Tarefas e exercícios >>
• a. Reescreva de forma mais breve o parágrafo do texto sobre nepotismo que começa com "Entre outras pessoas", mantendo seus fatos principais.
• b. Responda, com base no texto sobre nepotismo:
(i) Em que cidade Sergio Moro tinha apartamento próprio?
(ii) Em que ano o Supremo Tribunal Federal vedou de forma mais clara a contratação de familiares?
(iii) Qual era o partido de Bolsonaro quando Michelle atuava na liderança partidária?
• c. Dê continuidade ao texto sobre nepotismo a partir do ponto em que ele termina.

O futuro ministro da Justiça, Sergio Moro, também recebeu durante anos o benefício como juiz federal, mesmo tendo apartamento próprio na cidade em que trabalhava, Curitiba (PR).
Sobre nepotismo, a cartilha explica que é vedada a contratação ou nomeação de familiares.
Até a prática ter sido vedada de forma mais clara pelo Supremo Tribunal Federal, em 2008, Bolsonaro empregou em seus gabinetes vários familiares.
Entre outras pessoas, ele empregou por um ano e dois meses a atual mulher, Michelle, em seu próprio gabinete na Câmara. No período, ela ainda foi promovida, como mostrou a Folha. A contratação e a promoção fizeram Michelle ter seu salário quase triplicado em relação à atividade anterior, na liderança do PP, então partido de Bolsonaro.

Dados extraídos >>
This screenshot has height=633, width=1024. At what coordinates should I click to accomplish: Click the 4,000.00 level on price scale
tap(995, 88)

...

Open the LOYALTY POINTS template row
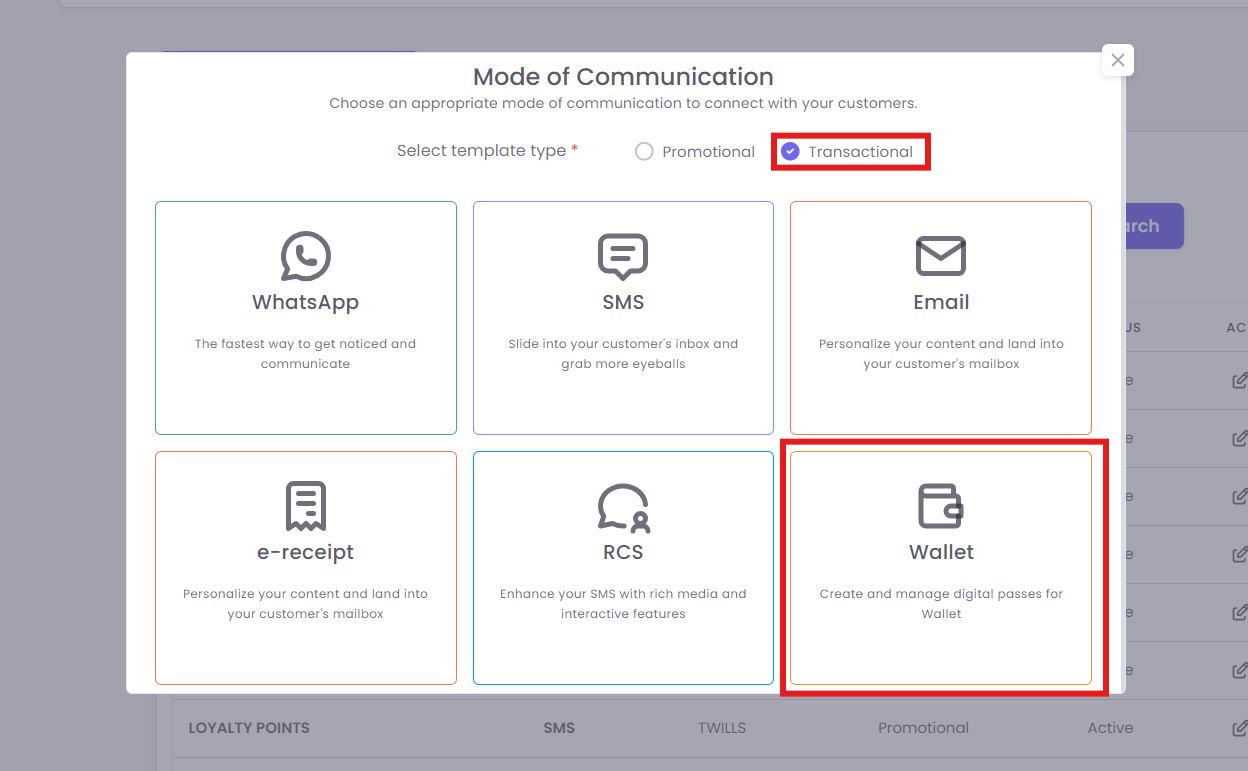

Respostas das tarefas >>
• a. Bolsonaro empregou a atual mulher, Michelle, por um ano e dois meses em seu gabinete na Câmara, onde ela ainda foi promovida, como mostrou a Folha. Com isso, o salário dela quase triplicou em relação à atividade anterior, na liderança do PP, então partido de Bolsonaro.

• b.
(i) Curitiba (PR).
(ii) Em 2008.
(iii) O PP.

• c.
Nas ocasiões em que se manifestou sobre esses temas, Bolsonaro sempre defendeu o recebimento do auxílio e a contratação de parentes até a súmula antinepotismo do STF.
Em ambos os casos, as práticas eram permitidas, na época, pelas regras do legislativo.
No documento em que detalha uma agenda para os primeiros 100 dias de governo, a equipe de transição dedica um capítulo a questões éticas. Em quatro páginas, resume o que pode e o que não pode ser feito na administração pública, com base em leis e regulamentos que já estão em vigor.
A espécie de manual para recém-iniciados na gestão pública é assinada pelo futuro chefe da Casa Civil, deputado federal Onyx Lorenzoni (DEM-RS), investigado pela PGR (Procuradoria-Geral da República) por recebimento de caixa dois eleitoral em 2012 e 2014.
O documento afirma ser proibido às autoridades públicas receber presentes de pessoa, empresa ou entidade que tenha interesse em decisão delas próprias ou dos órgãos aos quais estejam vinculadas. Há poucas exceções, como quando o regalo vem de autoridade estrangeira ou de parente ou amigo (se ele próprio arcar com os custos). Os brindes não podem custar mais de R$ 100.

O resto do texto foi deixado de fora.